Why Theory?

One of the great frustrations most of us have when we try to learn a new skill or improve on an old one is being told that we can do better, but not being told how. Friends or colleagues who look at our writing, for example, might with the best of intentions tell us, I don’t know, this sentence just doesn’t work, or even less helpfully say, You need a comma here, neglecting all the while to tell us exactly why.

Knowing the reasons behind the rules is the bedrock on which to raise a defense for studying the theory of anything we’d like to learn how to do. Practice and theory are two pillars of the skill we’re trying to build, and the third and fourth are practice and practice again. But without theory—or call it principles or rules or standards—we have no way of knowing how far we can rightfully depart from the norm and still communicate our thoughts clearly and compellingly. Think of theory as the knowledge that helps us put our thoughts in the best shape possible, fit and conditioned to communicate what we have to say.

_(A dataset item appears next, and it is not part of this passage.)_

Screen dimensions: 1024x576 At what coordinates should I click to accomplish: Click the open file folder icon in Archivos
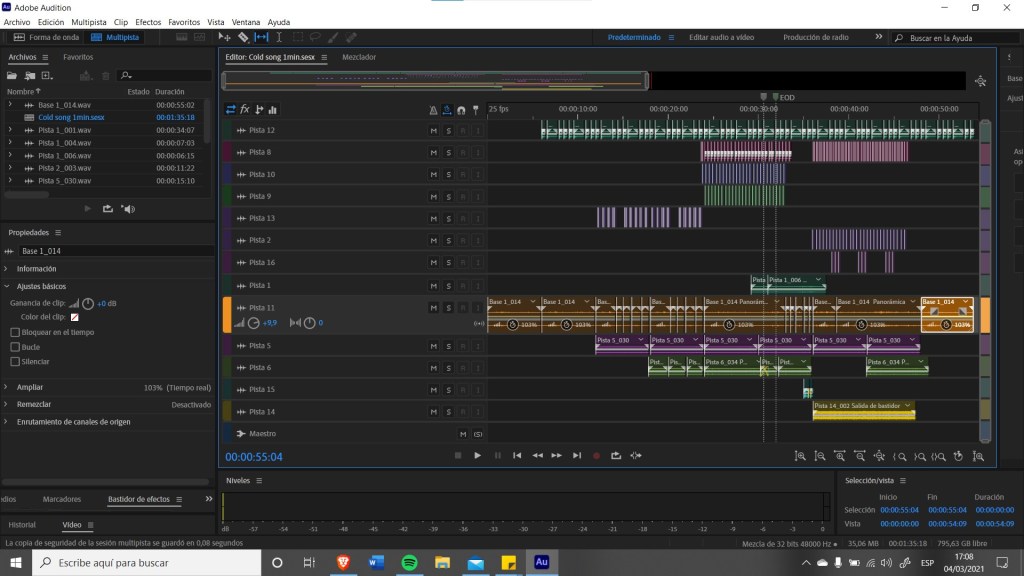click(x=12, y=75)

Take, for example, this sentence (and you can assume a medical or political context as you wish): What I realized was it was going to take a long time to heal. That should sound a little awkward to our better literary ears: the sentence begins with the pronoun what, pointing our attention to something and leading us to expect a noun, but then veers in the direction of a verb with the clause it was going to take, setting us off balance as we try to sort out the thought. It’s all a bit rough and ready, as the two instances of was in close proximity only confirm.

But to help ourselves practically and to conclude justifiably that this sentence is awkward or wooden, we have to be able to point to the structural theory that governs modern English, a theory that will indeed change with time, but which we must assume to be a constant standard or else risk falling into the dizzying whirls of do whatever you want or you know what I meant. (And the fact that we can even speak of a theory changing with time is enough to show that what we mean by theory or principles or standards is not metaphysical, but practical—a long and winding distinction we best leave for now to the philosophers.)

So what do we need to know, then, to set this sentence aright? As is always the case, we begin an analysis by isolating subject from predicate: What I realized | [was] it was going to take a long time to heal. With this separation we can see that the main verb [was] is a copula, or linking verb, and that means that the sentence intends to assert an identity between the subject and predicate—a logical identity that should be expressed in a grammatical identity as well. What accounts for the awkwardness of the sentence is that the predicate comprises an independent clause (it was going to take) when it should assume the form of a noun of some sort in order to parallel the noun that makes up the subject, which we can see in the pronoun what. Simply change the independent clause in the predicate to a subordinate noun clause, and the path is made grammatically straight: What I realized was that it was going to take a long time to heal.

Grammatically straight, but rhetorically not yet polished to a burnish. The subject phrase what I realized foretells what the predicate states (something called an anticipatory construction), and this accounts for the somewhat lazy, sluggish tone. Exercising a little more revision, we can write I realized that it would take a long time to heal, making the noun clause in the predicate the object of the verb realized. And why would? Because in this context to realize something means to believe or suppose, and that is enough to warrant the subjunctive would, for no matter how strongly I might believe something, only the factual future will tell.

It is the theory of grammar that makes and explains the difference between independent and subordinate clauses, between nouns and noun clauses. All this terminology (and every art and science has its own set) gives us a way to recognize a problem, and supplies us as well with a way to revise knowingly—an insider’s knowledge that can answer why and so better our work.